Berikut langkah-langkahnya:
1)
Mengidentifikasi
keterampilan-keterampilan kinerja jabatan khusus yangdibutuhkan untuk
memperbaiki kinerja dan produktivitas.
2)
Memastikan
bahwa program akan sesuai dan cocok dengan tingkat pendidikan, pengalaman, dan
keterampilan mereka, serta motivasi peserta.
3)
Melakukan
survei untuk mengembangkan sasaran pengetahuan dan kinerja yang dapat diukur.
c.
Merencanakan
dan mengembangkan program pelatihan dan pengembangan
Setelah tujuan teridentifikasi maka
organisasi perliu membuat perencanaan sekaligus mengembangkan program ini.
Langkah-langkah berikut bisa jadi pedoman:
1)
Tujuan
instruksional, metode, media, gambaran dan urutan dari isi, contoh, latihan,
dan kegiatan. Untuk itu perlu membuat sebuah kurikulum dan disajikan dalam
bentuk blueprint untuk pengembangan
program.

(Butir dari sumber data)
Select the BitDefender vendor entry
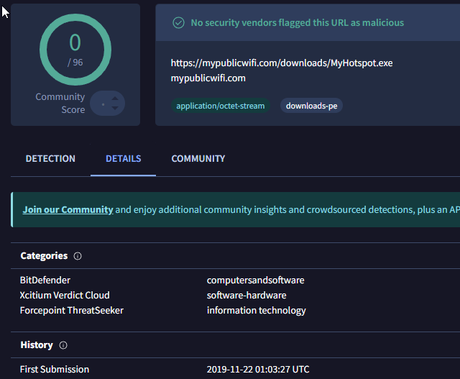point(45,280)
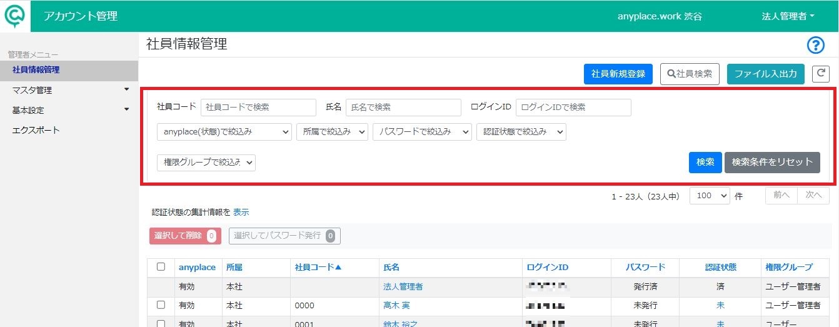Expand the 基本設定 sidebar menu
Image resolution: width=839 pixels, height=327 pixels.
(69, 110)
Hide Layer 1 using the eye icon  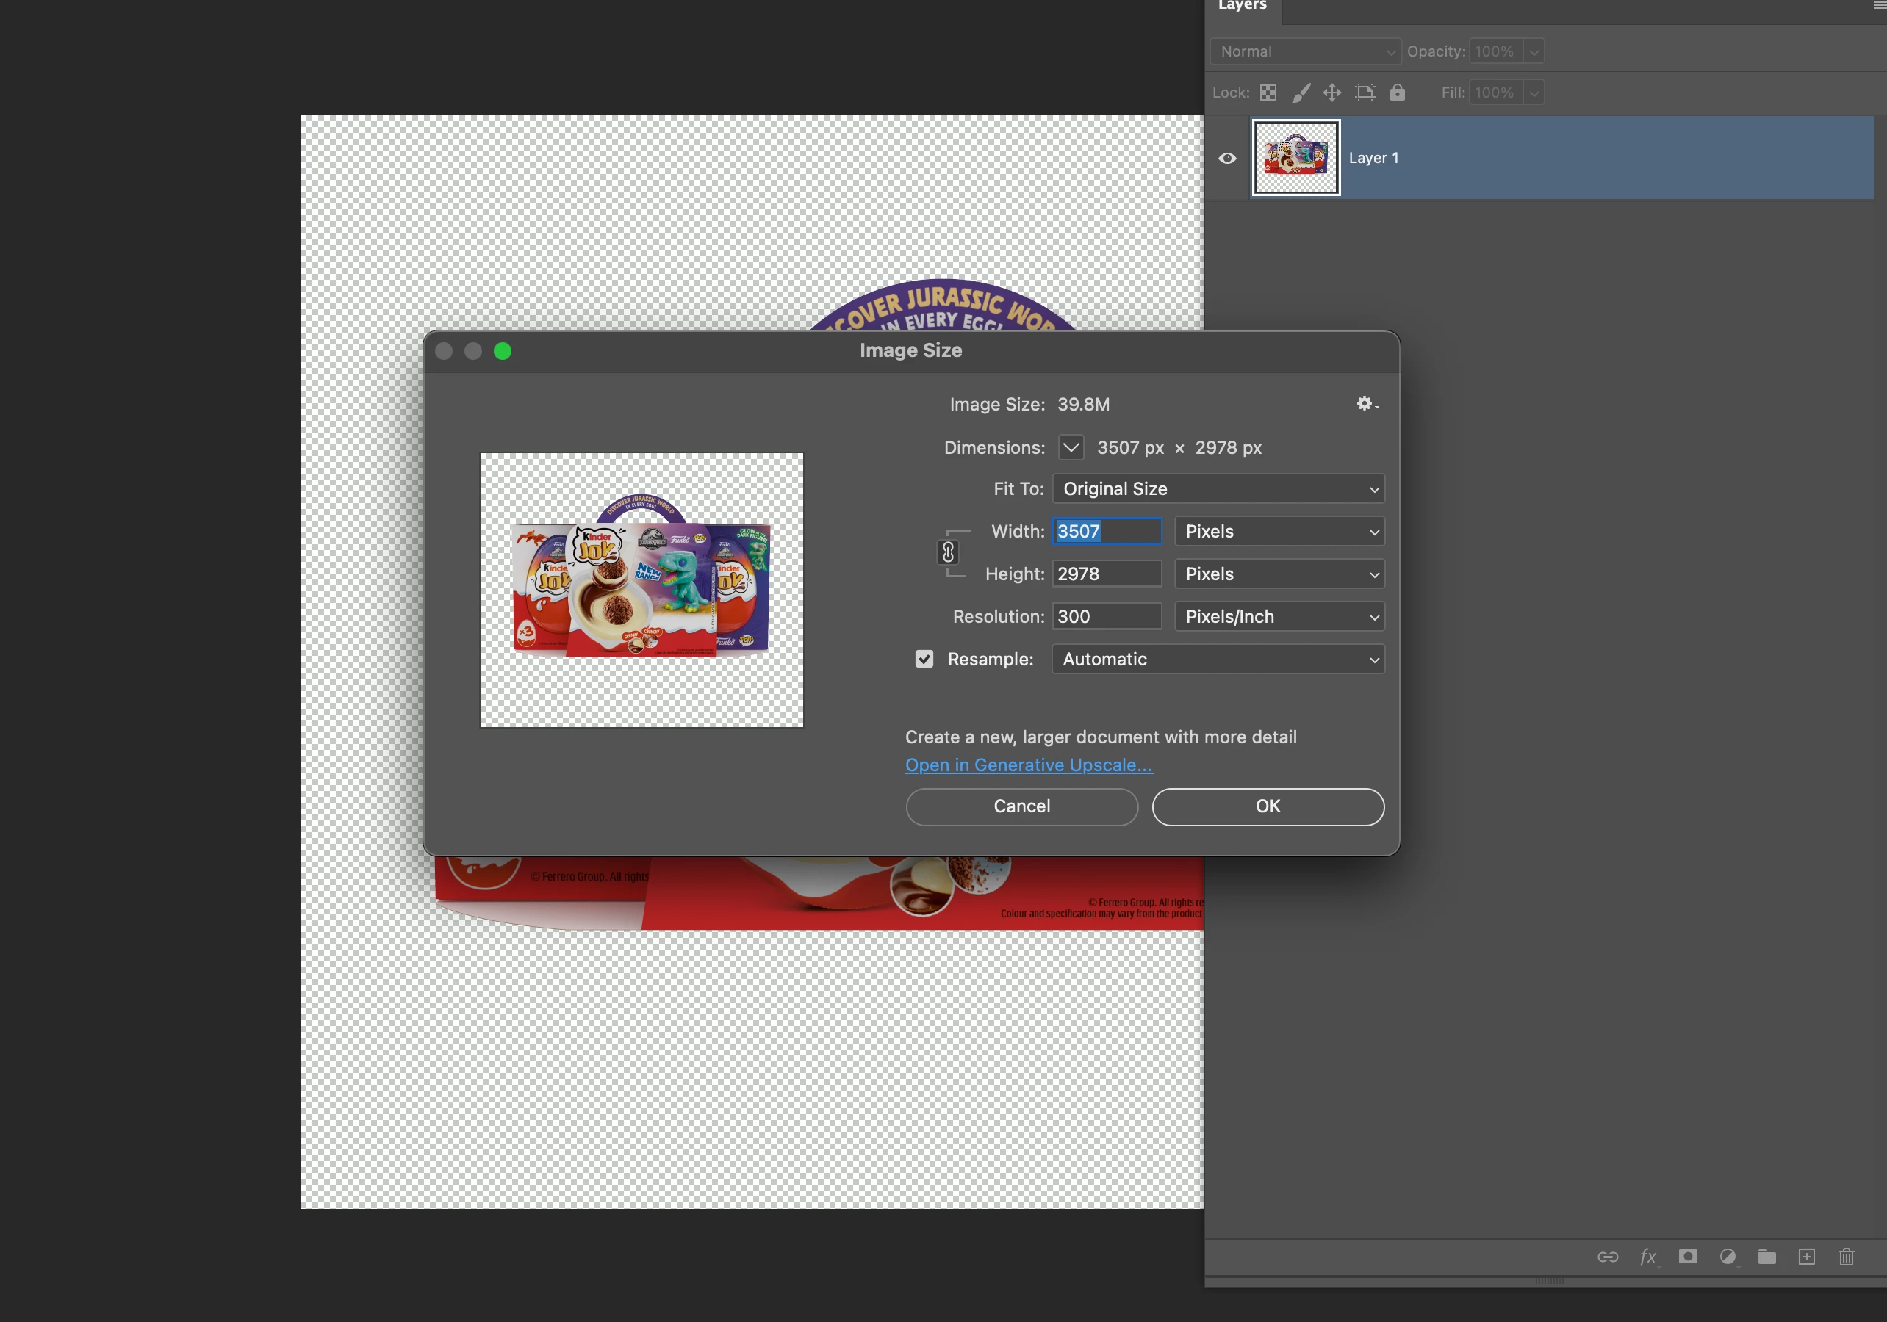tap(1227, 158)
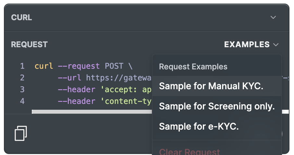
Task: Click line number 3 in code
Action: 22,90
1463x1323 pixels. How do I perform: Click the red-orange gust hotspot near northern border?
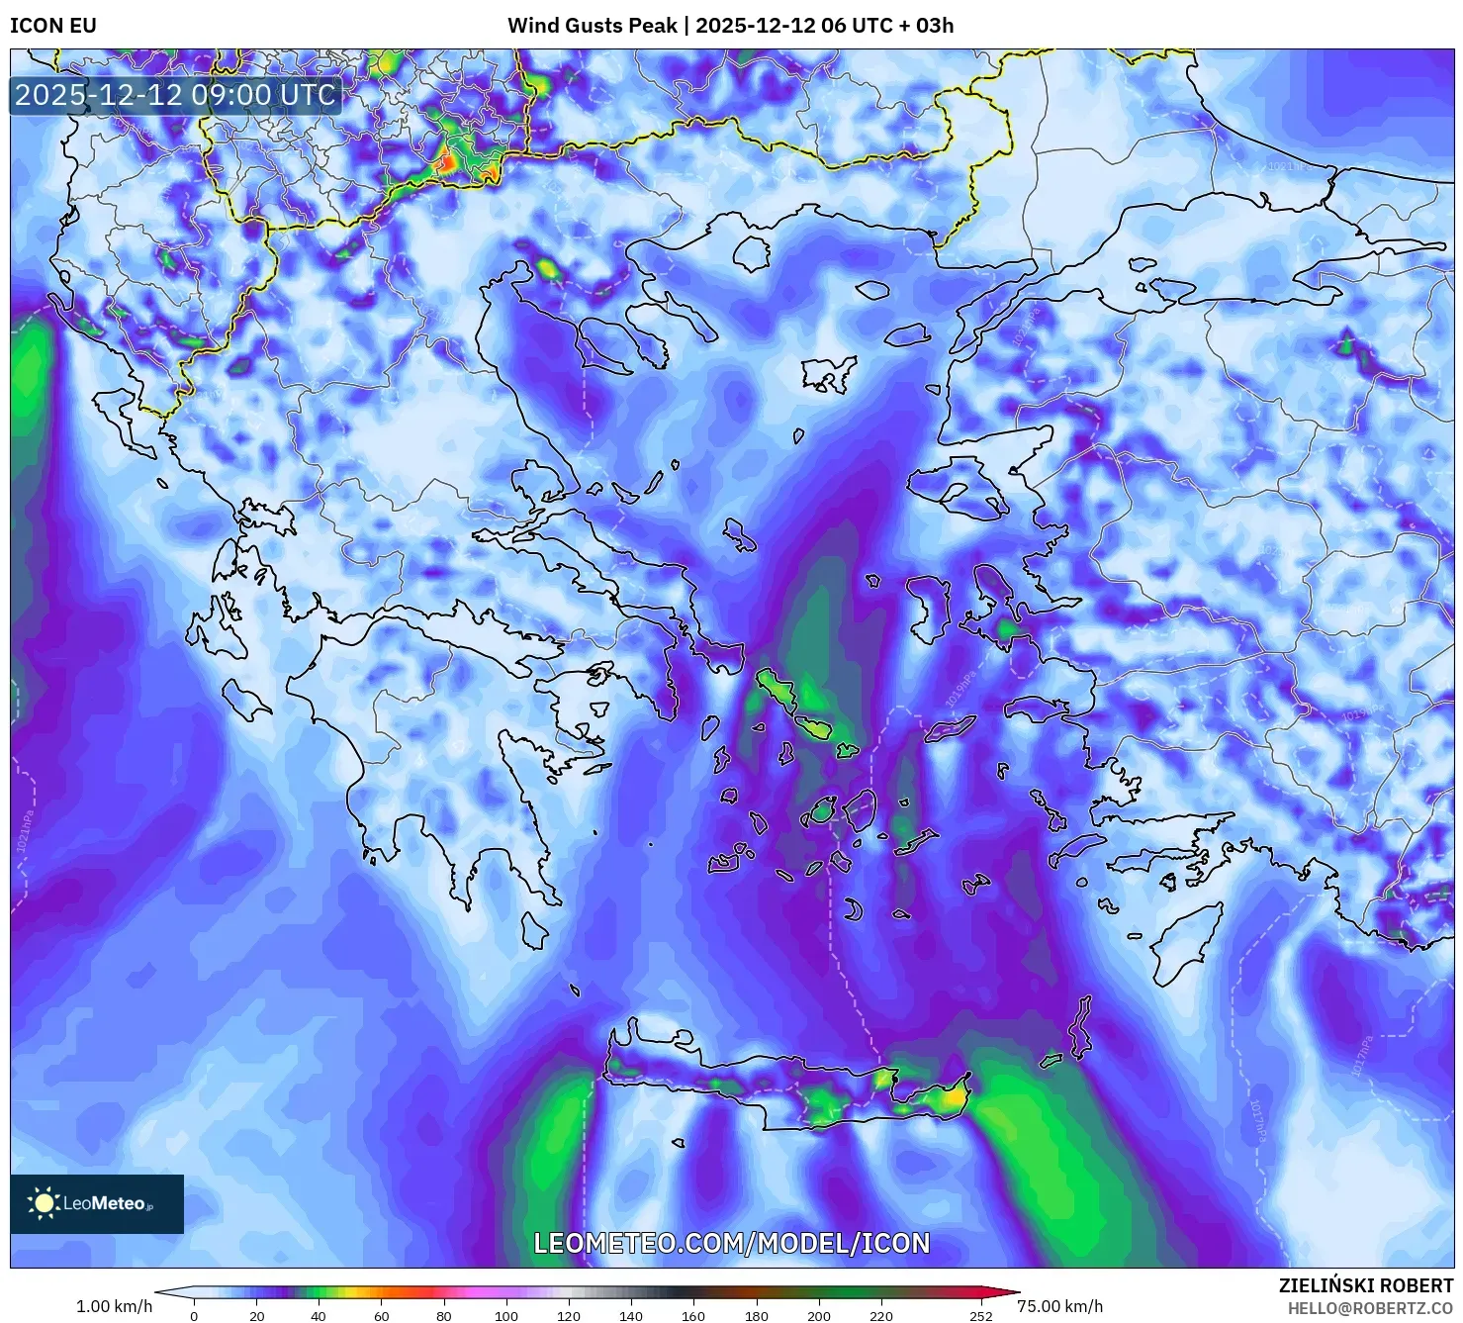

* _PETUNJUK TUGAS_
[1] Menurut teks tentang program pelatihan, program harus sesuai dan cocok dengan hal apa saja? Sebutkan semuanya.
[2] Ambil dari catatan di atas setiap baris yang memuat kata "pixels".

* _PEMBAHASAN JAWABAN_
[1] Tingkat pendidikan, pengalaman, keterampilan, dan motivasi peserta.

[2]
Image resolution: width=839 pixels, height=327 pixels.
1463x1323 pixels. How do I perform: Click the red-orange gust hotspot near northern border?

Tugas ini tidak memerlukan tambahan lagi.